Les jardiniers, seulement deux pour 14km2 de terrain, travaillent sans relâche. L'endroit est relativement calme, et c'est une chose que les habitants apprécient.

Les deux jardiniers du petit Paris ont grandi dans le coin, et ils sont devenus potes à 65 ans après qu'on leur a demandé de s'occuper des jardins des Champs-Élysées. Ils sont payés un peu plus de 200 euros par mois, et ils estiment que c'est un très bon complément à la retraite minable à laquelle les Chinois ont droit.

Mr et Mme Ren ont ouvert leur restaurant « Le Petit Sichuan » il y a trois ans. Le mari vient du Sichuan, et s'est installé quand le quartier venait d'être ouvert. Il trouve le cadre agréable, mais vit dans une tour d'habitation voisine, au loyer plus avantageux.

Une petite fille attend que sa mère finisse d'étendre le linge.

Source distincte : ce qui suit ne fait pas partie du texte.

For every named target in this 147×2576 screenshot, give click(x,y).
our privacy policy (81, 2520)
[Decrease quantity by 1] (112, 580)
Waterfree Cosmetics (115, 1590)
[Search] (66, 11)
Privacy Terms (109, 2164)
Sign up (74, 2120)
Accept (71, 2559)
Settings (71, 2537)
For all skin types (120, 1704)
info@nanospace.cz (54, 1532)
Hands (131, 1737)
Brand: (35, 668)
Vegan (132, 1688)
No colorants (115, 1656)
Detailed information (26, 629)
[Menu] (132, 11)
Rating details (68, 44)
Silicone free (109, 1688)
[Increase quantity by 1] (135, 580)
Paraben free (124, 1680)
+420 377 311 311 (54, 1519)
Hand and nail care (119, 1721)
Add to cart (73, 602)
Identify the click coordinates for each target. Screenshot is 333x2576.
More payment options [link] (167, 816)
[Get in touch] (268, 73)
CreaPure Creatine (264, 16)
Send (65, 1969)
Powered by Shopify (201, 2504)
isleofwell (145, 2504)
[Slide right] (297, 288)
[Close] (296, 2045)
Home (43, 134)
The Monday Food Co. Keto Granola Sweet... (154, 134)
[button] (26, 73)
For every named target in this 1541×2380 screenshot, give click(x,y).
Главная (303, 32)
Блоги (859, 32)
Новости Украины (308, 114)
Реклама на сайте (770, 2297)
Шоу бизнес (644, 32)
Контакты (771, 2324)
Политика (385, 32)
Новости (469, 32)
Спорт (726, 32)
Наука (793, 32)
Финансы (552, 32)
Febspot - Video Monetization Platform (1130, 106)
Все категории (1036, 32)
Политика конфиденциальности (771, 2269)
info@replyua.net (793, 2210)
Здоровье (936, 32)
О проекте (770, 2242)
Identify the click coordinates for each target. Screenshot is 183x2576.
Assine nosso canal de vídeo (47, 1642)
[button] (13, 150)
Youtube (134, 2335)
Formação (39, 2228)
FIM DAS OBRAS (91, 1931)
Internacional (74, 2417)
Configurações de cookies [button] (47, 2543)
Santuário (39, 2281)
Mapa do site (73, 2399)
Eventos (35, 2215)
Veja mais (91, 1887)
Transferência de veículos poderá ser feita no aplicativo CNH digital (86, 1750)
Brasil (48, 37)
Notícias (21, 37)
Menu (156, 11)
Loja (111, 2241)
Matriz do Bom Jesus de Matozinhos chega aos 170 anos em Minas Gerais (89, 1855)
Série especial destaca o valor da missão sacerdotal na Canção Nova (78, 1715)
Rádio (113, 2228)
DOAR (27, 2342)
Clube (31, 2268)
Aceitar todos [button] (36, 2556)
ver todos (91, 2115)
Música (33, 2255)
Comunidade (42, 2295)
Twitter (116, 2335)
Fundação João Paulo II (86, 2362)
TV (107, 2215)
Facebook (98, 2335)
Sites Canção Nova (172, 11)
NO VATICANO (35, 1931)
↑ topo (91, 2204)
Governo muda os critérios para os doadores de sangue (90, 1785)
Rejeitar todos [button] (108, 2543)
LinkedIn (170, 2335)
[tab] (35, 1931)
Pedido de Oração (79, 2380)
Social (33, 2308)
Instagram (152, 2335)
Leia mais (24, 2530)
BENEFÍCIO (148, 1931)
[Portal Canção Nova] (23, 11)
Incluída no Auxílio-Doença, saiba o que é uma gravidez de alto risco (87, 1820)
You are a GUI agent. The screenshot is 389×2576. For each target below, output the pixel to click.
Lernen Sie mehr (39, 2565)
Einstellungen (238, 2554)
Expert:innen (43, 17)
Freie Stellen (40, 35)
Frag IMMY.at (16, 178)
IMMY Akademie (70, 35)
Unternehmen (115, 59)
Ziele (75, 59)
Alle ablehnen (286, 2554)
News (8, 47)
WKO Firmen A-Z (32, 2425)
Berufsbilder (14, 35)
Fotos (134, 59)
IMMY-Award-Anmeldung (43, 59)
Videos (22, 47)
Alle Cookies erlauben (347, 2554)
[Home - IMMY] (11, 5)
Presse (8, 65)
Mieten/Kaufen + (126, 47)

Cette dernière est venue habiter avec sa fille et son mari dans le petit Paris quand son mari a commencé à faire des affaires dans le coin. Elle ne travaille pas, ce qui est un signe que le mari gagne bien sa vie.

Près de la copie des jardins de Versailles se trouve un théâtre abandonné, qui a l'air d'avoir servi pour une seule représentation, dont l'affiche se trouve encore plantée sur la scène. Les sièges rouillent, et les projecteurs prennent l'eau.